Complete the following:
• a. In the game lore post below, how many Mysterious Manuscripts were in the game at launch?
• b. Write the next part of the game lore post below, picking up right after its final sentence.

Extracted text:

I do agree with Urfarah that it would be great if the Mysterious Manuscripts could function as the gate for Leila's knowledge in certain conversations. However, at the game's launch there were actually only 14 Manuscripts, and the other 16 were just recently added (presumably they were always intended to be in but were left out by mistake or because there wasn't time to put them in). I would be very happy if some new dialogue would be added in the next few patches in order to take advantage of this opportunity, but to be honest I don't think it will be. I think that Glass Heart will be a lot more likely to flesh out the more vague parts of the lore with DLC expansions ala the Soulsborne games than with just a few additional dialogue prompts. There's certainly room for several things to be fleshed out, and we know that additional gameplay is part of Glass Heart's intended post-launch plan for the game.

There's one last thing that I would really like to be expanded upon, since I've felt it to be very confusing considering how important it is to the late game: this I will once again put in spoilers. When you meet the Professor at the top of the waterfall, he discusses the Pilgrimage of the Helious, and says that the seal at the top of the tallest giant tree glinted in the daylight. However, in the Giantwood dungeon the lore heavily suggests that the Scholar of the Sacred Wood is the Professor, since some prologue characters like the Maye guard Steve are mentioned as being important protectors of the sealing ritual. If the Professor is the Scholar of the Sacred Wood, then this creates a discrepancy: the Pilgrimage of the Helious that the Professor spoke of explicitly said that the Giantwood was already sealed and that he wished that he could see it with his own eyes, but if it was already sealed long before he lived, how could he be the Scholar sealed within? And yet, there are too many intentional callbacks to the prologue section, and to the Professor specifically, for the Scholar of the Sacred Wood to not reasonably be the Professor. All in all it doesn't seem to make sense timeline-wise, and I would really like an explanation. I believe that there were supposed to be multiple Pilgrimages of the Helious, which explains some of it, but unless the Giantwood was unsealed at some point before the Professor's time and then resealed with the Professor and the Maye church/guard in it, there still wouldn't be any way to reconcile the Professor's story with the Professor being the Scholar of the Sacred Wood. Out of all of the mysteries in the game, this one is the one that most feels under-developed, and is unfortunately also potentially the most lore-breaking. I really hope that we get some answers about this at some point, whether it be a lore overhaul adding clarifications to some documents, an additional flashback or two, or even an entire DLC area explaining it in greater depth. Out of all of the mysteries in the game it is the most baffling to me.

Data records:

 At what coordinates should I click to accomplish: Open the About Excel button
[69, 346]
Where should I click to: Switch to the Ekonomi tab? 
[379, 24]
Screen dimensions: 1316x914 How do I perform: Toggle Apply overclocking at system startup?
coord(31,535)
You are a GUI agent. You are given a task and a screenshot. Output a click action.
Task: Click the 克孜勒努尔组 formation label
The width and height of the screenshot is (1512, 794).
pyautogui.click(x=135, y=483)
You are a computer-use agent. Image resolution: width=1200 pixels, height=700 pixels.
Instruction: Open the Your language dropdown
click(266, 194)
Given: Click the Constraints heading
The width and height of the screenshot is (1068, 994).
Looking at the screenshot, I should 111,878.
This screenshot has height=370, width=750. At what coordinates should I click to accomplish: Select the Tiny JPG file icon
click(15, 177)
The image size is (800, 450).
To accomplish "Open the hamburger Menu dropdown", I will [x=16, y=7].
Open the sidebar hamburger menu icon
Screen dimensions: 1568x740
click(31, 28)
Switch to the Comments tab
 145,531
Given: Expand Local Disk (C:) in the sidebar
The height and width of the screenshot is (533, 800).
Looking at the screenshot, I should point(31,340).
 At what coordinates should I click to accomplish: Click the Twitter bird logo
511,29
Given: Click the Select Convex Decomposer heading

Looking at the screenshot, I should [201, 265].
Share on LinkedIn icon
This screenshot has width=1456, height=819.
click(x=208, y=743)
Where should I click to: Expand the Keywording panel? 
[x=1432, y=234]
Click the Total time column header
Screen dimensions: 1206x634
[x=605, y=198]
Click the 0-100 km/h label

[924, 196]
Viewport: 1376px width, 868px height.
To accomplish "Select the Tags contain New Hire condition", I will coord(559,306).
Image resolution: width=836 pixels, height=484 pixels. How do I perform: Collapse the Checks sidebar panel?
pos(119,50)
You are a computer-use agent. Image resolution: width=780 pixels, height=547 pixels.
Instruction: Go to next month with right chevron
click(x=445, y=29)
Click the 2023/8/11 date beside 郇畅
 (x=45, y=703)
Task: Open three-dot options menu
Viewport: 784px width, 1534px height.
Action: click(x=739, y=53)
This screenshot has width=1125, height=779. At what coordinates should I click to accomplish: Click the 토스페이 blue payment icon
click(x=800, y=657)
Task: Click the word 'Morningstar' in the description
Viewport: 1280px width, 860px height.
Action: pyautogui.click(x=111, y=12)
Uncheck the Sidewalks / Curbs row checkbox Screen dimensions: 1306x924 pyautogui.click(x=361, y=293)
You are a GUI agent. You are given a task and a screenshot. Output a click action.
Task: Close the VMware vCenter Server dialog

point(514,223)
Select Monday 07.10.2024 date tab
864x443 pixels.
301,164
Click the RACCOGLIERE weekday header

The answers:
• a. 14

• b.
EDIT: I also hope that we receive more information on the ancient past of the world, such as the Battle of Diqbushire and the Ocarina Realm bosses, Dephil of course excluded. Gram's brother Chris mentions after you kill the Brood Mother that the rage of the ancient gods has been stewing for centuries, presumably at the Goddess since he mentions her right before saying that. We know from his arcane tool that Uptancos, the Pulse Surrounder of the Shadow Disaster, was one such god, and I think we can generally assume from the words of Silvia (who herself is Satis, as Janis is Lauraby) that Princess Downaly of the Betrayers is another such god. They seem to be sealed away in their respective Ocarina Realms, probably by the strange artifacts they drop upon death: I would base this assumption on the fact that the glowing portal that activates their boss fights (along with the Ancient Guard's portal) are all chained up. I hope that one of the additions to the game explains what their deal is, why specifically they were sealed away from the world, and what (if anything) they have to do with the Light Devourer and/or the eldritch sun god from the Nightmare ending.
Last edited by quintonhoffert; Nov 30, 2020 @ 6:15pm
Urfarah Dec 1, 2020 @ 4:42pm 
Originally posted by quintonhoffert:
at the game's launch there were actually only 14 Manuscripts, and the other 16 were just recently added (presumably they were always intended to be in but were left out by mistake or because there wasn't time to put them in).

Yeah, started a new game because of that, since even though the manuscripts were retroactively added, some could have been missed forever if you had already done certain actions.

Now I'm waiting for the next patch before I go into NG. I'm curious to see what they will add. Here's hoping for a better translation and, eventually (maybe on a future DLC? who knows), expanded lore and more bosses. It would be nice if Leila demonstrated more knowledge, something akin to what we know by the end, but I'm not holding my breath for that.


Originally posted by quintonhoffert:
When you meet the Professor at the top of the waterfall, he discusses the Pilgrimage of the Helious...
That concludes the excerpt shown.